Синяя тень | страница 21
Девки Полинку дразнили Евсюком: «твой» да «твой» — и она, до густой красноты, падающей на лицо, уши, шею, даже плечи, сердилась и обижалась. До слез даже. Сначала злилась, зачем пишут к ней, большой и дородной, этого недомерка, молчуна и смолюна: сам чинит какие-нибудь часы, а цигарки одну от другой прикуривает — от дыма в горле свербит! Потом уже злило, что его к ней пишут, а он и не взглянет на нее, лишнего слова не скажет. Уже и томил он ее, пыхало от него жаром, идет она на него, вроде как не замечает — он посторонится, в стенку вожмется, чтобы только она не задела его.
Стала она совсем уже дерганая и невыносимо придиралась: развел-де в их доме — не в своем небось! — часовую мастерскую, уже не только у них все часы перечинил, а и соседи несут к нему неисправное, и он, как истукан, другой раз и с места не встанет, пока не починит, а если его уже выставят, что отдыхать пора, он и с порога еще оглядывается на часы, и как освободится, к ним пораньше, опять за часы, а в доме места и так-то мало. Схватится Полинка полы мыть и все норовит на него плеснуть или тряпкой задеть. Родня выговаривает ей и смеется: «Чего ты его со свету сживаешь — выходи замуж, если невтерпеж» — и она пуще того злится: «За кого? За эту мелкоту? Рядом с ним и каблуков не наденешь — как раз под мышкой уместится!»
Вышла же замуж за него как-то скоро, и все в слезах. Выслушала его молча и даже не глядела на него. К свадьбе наряжали — плакала. И даже за свадебным столом ударилась в слезы: смахнула рукавом тарелку со стола — и все, как река пролилась.
— Хорошая примета, — не то о разбитой тарелке, не то о слезах толковали гости, — добрая примета: и жить справно будут, и дети посыпятся.

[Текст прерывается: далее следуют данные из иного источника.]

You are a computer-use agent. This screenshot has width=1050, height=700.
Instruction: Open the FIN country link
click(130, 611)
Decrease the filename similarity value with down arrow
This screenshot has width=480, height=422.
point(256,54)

А Никанор Иванович с пьяной отцовской гордостью объяснял соседу:
— Вскидлива девка, ничего не скажу: одно, что посуду бьет; обратно же… — но что обратно, все как-то забывал выразить…
Всей улицей, как принято было в Нахаловке, — так назывался район раньше, теперь же это был Город-сад, — сложили молодым Евсюкам дом. Вдвоем — рука об руку — они и вошли в него.
А дети, и правда, посыпались — да все сыкушки, хоть бы один сын. В доме писк, рев, шлепки, крик, всё вверх тормашками, где попало и как попало. Полина хваталась сразу за все, бросала одно, бежала к другому, забывая мусор посреди комнаты, кипящее — на плите. Тесто перекисало, дети вываливались из люлек, прищемлялись в дверях, каши пригорали, одно пересаливалось, другое вообще несолено оказывалось, веревки с бельем обрывались, соленье прокисало. Евсюка жалели: спокойный мужик, а в какой ад попал.